It really seems like they'll both be able to walk away from this destruction relatively unscathed. Once again, Peter is in a world of trouble, but he suffers no major loss ... until Aunt May collapses, the severity of her wounds is discovered, and she dies. It's a cruel trick, but an effective one.

What Does It Mean?

While Aunt May's death definitely made my tear ducts work overtime, it was necessary and even expected to some extent. In delivering her own variation of the "With great power, comes great responsibility" line, Aunt May's fate was sealed. In past (non-MCU) Spider-Man movies, it is Uncle Ben who imparts this wisdom upon Peter, to die a short time after. His death serves to greater amplify the impact of the words, making Uncle Ben a sort of posthumous moral compass. 

Since Uncle Ben isn't present in the MCU's Spider-Man movies, it makes sense for Aunt May to take up the mantle and become the guiding light in shaping Peter Parker as Spider-Man. Her influence on Peter's moral and ethical decisions is already on full display in "Spider-Man: No Way Home" even before her death, so her loss ultimately serves to strengthen his resolve to do the right thing and take responsibility for the protecting the lives of those around him.

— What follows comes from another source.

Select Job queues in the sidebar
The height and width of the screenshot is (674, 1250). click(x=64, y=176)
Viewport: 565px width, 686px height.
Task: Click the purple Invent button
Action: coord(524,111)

In the grand scheme of things, Peter hadn't truly lost anything meaningful until May's heroic demise. Sure, there's the loss of anonymity that he suffers at the start of the film, but MJ, Ned, and Aunt May are all still with him despite his newfound celebrity (and infamy). The charges against him for his role in the death of Mysterio are dropped, so there's no loss of freedom. He even manages to smooth things over with MIT so that he and his friends will still be able to move forward with their plans of being together at their dream school. We see him trying to play the role of a hero without having to truly sacrifice anything. It's not until Aunt May dies that he finally suffers a major loss that shapes him in the same way that the losses his counterparts suffered in their respective universes.

In dealing with the loss of Aunt May, Peter learns what it really means to live with the consequences of his actions beyond a point of return. He can't bring her back, but he can finish what they started and make sure that her death wasn't in vain. In doing so, he eventually makes a sacrifice in an act of selflessness that mirrors May's own. May didn't back down from doing the right thing and protecting Peter in the face of superpowered multiverse villains, even though she paid the price for her heroism with her own life. Similarly, Peter doesn't back down from saving the universe by asking Dr. Strange to perform the forgetting spell again, even though it means he will be forgotten by everyone, including those he loves and values most. While it doesn't literally kill him, he understands that he will lose the life he's known and tried so hard to hold together throughout the film. 

No longer weighed down by self-serving desires, he finally realizes that this time, there is no magic, no smooth talking, no luck that can save him from having to live with what it really means to be Spider-Man. A hero.

"Spider-Man: No Way Home" is in theaters now.